Surfers with broad shoulders and big boards have been stroking into moving mountains of water since the '50s. At the time, the only places known to fulfill the big-wave fixation were in Hawaii—Waimea Bay on the North Shore of Oahu and various outer reefs off Maui and Kauai. Hawaii, with its open-ocean exposure, warm water and giant aquamarine wave faces, was the proving ground.

That all changed in July 1987, with a two-page spread in Surfing Magazine. With a single click of his camera shutter, Larry “Flame” Moore had unveiled a new big-wave frontier.
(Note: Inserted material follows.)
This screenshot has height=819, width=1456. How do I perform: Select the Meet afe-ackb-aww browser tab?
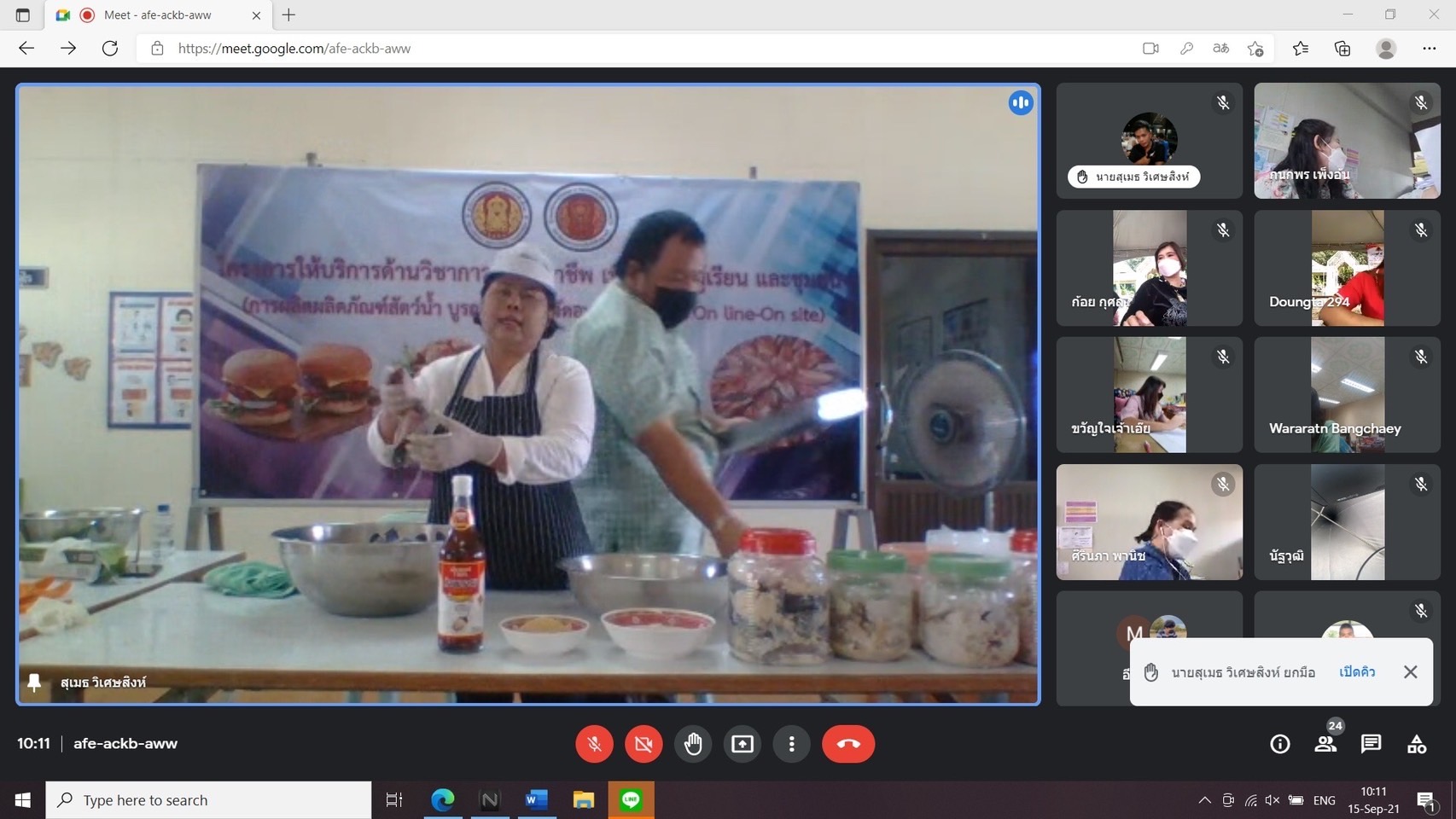pyautogui.click(x=158, y=15)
In the photo, then-two-time world champion Tom Curren (he won a third in 1990)—a soft-spoken, enigmatic figure, considered one of the most stylish surfers of all time—was gliding down a 20-foot foam-covered face, clad in a multicolored wetsuit. Clearly, this was someplace new. It was a break called Killers, located off the northwest tip of Isla de Todos Santos.

“It was kind of a groundbreaking moment,” says Sean Collins, the chief forecaster and founder of Surfline, a swell-forecasting website. “It was the first photo that confirmed there actually were big, ridable waves outside Hawaii.”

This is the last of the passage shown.